▸ Problem description
Would you please retype, exactly, the lines of the listing below between the line with "お問い合わせ フォームはこちら (27, 2173)" and the line with "[Link] (339, 32)", inclusive?

▸ Data section
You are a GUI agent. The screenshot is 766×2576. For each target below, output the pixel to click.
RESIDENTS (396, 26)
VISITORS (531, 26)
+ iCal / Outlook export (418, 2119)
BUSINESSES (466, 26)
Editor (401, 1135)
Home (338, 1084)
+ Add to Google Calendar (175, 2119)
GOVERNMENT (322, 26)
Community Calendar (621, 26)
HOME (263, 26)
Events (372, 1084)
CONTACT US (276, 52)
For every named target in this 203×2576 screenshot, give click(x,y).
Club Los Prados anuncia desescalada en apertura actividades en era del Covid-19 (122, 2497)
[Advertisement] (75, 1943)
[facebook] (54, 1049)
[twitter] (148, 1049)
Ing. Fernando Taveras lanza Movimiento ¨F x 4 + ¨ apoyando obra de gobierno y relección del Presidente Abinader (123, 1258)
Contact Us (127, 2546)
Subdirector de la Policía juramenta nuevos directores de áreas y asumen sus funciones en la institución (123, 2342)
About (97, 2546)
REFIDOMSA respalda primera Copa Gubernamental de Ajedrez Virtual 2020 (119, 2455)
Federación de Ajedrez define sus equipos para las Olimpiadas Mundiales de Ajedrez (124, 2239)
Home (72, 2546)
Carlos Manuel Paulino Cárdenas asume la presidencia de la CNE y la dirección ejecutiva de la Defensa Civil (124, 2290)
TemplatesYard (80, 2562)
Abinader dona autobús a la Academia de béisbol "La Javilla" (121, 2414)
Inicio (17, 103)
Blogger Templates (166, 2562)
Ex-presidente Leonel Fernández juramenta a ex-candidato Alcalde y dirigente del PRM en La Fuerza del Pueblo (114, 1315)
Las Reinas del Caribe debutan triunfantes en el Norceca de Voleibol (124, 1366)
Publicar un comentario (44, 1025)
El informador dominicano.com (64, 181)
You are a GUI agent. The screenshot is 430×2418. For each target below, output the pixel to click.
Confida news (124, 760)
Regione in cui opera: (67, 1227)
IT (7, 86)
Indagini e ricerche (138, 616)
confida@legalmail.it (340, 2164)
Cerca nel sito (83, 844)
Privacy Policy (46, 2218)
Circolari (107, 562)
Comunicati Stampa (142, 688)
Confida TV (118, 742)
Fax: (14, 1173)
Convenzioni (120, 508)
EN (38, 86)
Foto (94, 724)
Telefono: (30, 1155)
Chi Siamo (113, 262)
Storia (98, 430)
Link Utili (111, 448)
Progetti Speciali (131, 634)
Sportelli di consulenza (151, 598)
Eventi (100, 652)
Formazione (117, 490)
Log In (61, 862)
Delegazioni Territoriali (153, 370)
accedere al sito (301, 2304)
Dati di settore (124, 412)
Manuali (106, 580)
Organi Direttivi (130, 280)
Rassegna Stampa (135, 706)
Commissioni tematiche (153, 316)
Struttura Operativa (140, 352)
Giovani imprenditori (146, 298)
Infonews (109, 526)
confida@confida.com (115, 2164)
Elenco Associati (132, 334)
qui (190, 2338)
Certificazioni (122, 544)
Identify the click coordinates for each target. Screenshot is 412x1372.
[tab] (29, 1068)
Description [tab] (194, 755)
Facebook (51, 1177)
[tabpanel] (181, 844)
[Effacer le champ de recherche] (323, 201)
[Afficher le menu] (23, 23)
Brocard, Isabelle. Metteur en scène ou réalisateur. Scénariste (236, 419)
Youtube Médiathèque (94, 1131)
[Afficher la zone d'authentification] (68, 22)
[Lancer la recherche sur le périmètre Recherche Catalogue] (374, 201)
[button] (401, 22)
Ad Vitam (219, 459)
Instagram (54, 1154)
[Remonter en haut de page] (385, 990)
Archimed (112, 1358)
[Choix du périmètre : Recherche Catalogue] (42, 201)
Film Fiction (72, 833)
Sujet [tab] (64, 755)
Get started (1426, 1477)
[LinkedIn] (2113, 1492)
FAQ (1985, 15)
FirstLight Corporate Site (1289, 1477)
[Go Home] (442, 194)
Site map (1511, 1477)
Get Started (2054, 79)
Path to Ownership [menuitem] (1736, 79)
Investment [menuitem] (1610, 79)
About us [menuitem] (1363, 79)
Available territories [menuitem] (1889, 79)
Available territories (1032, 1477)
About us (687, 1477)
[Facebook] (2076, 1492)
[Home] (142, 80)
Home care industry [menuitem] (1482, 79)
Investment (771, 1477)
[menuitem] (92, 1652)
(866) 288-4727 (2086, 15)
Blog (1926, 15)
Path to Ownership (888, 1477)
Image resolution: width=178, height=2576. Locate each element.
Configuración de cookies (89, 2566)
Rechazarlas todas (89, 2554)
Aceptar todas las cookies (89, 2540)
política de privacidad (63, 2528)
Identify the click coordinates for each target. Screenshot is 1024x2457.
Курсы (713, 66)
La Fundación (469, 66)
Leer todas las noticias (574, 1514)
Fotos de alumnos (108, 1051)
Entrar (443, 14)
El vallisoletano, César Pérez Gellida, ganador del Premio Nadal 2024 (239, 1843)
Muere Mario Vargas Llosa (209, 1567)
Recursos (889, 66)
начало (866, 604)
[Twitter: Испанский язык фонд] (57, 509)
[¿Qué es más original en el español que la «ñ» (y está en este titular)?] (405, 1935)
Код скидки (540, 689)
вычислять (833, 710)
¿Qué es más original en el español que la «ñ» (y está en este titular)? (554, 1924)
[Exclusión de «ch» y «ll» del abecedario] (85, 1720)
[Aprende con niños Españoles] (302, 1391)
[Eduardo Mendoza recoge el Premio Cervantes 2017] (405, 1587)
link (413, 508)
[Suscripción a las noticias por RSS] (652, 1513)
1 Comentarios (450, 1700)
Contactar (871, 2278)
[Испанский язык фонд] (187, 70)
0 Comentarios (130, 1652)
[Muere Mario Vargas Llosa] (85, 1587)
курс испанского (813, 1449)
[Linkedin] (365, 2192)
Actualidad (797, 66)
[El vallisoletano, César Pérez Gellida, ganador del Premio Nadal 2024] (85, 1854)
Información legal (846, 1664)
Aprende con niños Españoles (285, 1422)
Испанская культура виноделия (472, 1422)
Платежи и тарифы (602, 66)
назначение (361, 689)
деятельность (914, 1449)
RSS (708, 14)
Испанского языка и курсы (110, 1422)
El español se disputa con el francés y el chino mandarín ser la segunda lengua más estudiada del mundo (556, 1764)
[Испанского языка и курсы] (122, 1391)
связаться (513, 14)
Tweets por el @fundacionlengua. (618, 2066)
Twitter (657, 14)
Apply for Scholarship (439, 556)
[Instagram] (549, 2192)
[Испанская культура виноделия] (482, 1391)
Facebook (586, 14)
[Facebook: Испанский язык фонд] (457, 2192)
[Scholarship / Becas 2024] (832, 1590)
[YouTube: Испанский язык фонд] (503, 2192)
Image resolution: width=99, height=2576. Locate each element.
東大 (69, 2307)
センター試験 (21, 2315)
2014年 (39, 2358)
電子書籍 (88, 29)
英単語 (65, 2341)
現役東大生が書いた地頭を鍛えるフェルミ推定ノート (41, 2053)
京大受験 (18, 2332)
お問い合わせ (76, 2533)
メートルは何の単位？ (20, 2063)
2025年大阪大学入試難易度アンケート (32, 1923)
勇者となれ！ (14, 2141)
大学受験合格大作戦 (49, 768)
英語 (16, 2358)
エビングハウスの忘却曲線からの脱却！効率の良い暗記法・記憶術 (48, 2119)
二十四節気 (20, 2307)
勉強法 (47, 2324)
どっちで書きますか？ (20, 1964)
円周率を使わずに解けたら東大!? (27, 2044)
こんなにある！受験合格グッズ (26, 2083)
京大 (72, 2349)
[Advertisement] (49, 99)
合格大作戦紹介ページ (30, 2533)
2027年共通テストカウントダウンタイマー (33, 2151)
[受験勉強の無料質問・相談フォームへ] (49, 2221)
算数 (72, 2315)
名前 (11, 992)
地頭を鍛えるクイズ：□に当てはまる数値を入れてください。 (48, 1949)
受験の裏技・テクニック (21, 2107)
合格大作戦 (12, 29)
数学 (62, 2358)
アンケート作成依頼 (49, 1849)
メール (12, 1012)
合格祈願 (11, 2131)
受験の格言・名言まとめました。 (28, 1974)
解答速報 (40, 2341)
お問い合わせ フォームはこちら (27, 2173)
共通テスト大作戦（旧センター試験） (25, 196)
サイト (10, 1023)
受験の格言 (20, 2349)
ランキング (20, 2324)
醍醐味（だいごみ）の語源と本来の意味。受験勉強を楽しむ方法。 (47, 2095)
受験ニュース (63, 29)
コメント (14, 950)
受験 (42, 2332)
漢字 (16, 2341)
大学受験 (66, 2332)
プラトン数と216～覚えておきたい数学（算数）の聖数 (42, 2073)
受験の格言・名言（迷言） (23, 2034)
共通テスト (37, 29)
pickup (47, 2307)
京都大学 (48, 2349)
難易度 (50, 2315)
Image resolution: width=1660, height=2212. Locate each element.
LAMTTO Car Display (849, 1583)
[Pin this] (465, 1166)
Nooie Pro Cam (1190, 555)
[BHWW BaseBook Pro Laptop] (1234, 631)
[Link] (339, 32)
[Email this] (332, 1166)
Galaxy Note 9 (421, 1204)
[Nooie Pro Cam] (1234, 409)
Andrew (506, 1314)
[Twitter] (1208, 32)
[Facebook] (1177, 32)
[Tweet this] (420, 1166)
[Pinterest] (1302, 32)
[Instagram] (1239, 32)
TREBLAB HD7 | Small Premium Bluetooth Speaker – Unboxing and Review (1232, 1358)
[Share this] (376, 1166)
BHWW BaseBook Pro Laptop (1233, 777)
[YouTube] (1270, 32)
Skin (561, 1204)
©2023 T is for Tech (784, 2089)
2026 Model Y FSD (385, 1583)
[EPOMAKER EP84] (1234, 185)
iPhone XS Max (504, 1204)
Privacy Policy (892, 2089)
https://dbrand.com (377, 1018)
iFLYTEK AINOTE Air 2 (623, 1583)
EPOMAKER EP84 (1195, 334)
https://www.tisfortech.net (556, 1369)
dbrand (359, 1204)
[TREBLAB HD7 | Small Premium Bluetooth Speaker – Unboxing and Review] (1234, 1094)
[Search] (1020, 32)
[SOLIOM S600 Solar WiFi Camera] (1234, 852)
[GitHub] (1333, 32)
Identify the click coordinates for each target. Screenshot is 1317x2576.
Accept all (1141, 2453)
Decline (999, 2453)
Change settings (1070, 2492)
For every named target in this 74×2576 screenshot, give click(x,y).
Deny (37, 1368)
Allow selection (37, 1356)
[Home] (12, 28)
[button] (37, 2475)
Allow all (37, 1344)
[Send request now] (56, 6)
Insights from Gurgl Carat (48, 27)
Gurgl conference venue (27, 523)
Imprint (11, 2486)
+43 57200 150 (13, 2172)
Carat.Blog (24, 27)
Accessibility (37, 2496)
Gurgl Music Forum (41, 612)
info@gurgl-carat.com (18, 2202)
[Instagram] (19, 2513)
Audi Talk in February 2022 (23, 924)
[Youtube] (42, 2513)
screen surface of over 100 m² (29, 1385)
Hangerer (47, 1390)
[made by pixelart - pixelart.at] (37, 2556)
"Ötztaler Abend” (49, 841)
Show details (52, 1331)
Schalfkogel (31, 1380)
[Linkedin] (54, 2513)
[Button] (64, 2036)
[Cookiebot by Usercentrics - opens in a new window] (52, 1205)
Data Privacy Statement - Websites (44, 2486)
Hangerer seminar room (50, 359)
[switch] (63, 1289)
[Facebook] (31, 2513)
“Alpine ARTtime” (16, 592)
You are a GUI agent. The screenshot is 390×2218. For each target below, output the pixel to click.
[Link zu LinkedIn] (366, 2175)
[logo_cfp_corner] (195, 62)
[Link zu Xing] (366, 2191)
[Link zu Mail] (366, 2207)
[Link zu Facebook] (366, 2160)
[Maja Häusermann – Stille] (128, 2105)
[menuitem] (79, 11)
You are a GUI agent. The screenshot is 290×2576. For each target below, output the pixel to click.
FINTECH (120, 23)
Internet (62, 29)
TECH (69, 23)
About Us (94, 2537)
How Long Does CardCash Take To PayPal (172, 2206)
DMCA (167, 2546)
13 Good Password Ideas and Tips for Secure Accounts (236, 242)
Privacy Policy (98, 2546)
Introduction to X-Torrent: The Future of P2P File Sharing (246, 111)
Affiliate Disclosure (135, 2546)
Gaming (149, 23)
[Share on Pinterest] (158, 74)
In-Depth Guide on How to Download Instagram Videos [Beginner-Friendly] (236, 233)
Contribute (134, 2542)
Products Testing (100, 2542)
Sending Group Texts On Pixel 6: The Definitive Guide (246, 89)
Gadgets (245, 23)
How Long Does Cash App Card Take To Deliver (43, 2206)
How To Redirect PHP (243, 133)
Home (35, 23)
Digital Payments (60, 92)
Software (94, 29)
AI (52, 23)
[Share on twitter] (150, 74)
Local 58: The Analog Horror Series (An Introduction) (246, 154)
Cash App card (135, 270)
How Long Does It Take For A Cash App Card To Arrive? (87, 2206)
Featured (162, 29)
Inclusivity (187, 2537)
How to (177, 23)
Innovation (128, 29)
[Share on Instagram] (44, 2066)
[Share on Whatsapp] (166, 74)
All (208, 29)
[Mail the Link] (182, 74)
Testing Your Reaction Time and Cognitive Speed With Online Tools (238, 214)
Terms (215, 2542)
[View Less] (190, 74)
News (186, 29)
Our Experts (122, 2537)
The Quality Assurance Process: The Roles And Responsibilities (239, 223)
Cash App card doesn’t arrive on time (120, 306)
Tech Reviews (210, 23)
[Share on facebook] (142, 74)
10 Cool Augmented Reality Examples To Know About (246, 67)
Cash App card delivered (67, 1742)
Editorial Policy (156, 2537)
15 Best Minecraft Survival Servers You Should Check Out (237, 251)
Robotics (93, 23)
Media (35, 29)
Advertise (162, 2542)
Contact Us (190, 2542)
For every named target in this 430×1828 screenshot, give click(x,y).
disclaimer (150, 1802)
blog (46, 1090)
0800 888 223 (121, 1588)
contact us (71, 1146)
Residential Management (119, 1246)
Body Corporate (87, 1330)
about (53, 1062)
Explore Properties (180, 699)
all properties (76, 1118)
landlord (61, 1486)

▸ Output for this exercise
お問い合わせ フォームはこちら (27, 2173)
共通テスト大作戦（旧センター試験） (25, 196)
サイト (10, 1023)
受験の格言 (20, 2349)
ランキング (20, 2324)
醍醐味（だいごみ）の語源と本来の意味。受験勉強を楽しむ方法。 (47, 2095)
受験ニュース (63, 29)
コメント (14, 950)
受験 (42, 2332)
漢字 (16, 2341)
大学受験 (66, 2332)
プラトン数と216～覚えておきたい数学（算数）の聖数 (42, 2073)
受験の格言・名言（迷言） (23, 2034)
共通テスト (37, 29)
pickup (47, 2307)
京都大学 (48, 2349)
難易度 (50, 2315)
Image resolution: width=1660, height=2212. Locate each element.
LAMTTO Car Display (849, 1583)
[Pin this] (465, 1166)
Nooie Pro Cam (1190, 555)
[BHWW BaseBook Pro Laptop] (1234, 631)
[Link] (339, 32)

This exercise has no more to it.